• [Exercise details] Reproduce exactly the entries from the "Given: Tap the edit icon next to 4m" line to the end. Skip all pictures.

• [Dataset records]
--- START ---

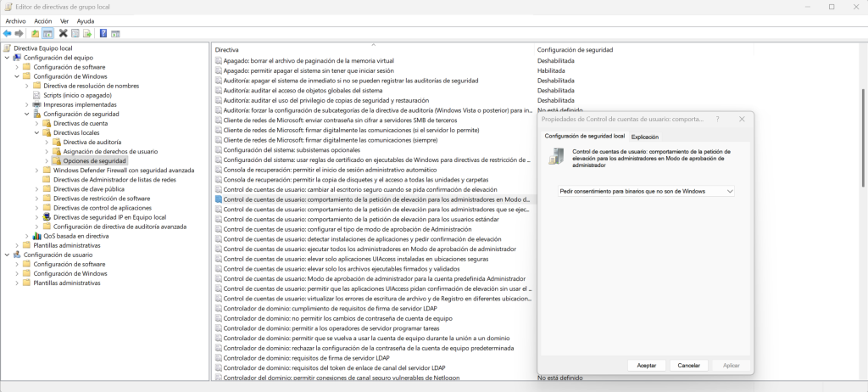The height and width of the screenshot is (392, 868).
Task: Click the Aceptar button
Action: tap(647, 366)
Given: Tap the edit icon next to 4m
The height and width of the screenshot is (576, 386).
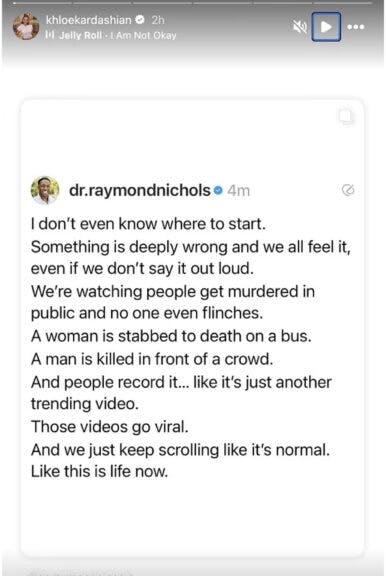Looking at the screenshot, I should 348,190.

--- END ---

• [Reply to the task]
Given: Tap the edit icon next to 4m
The height and width of the screenshot is (576, 386).
Looking at the screenshot, I should 348,190.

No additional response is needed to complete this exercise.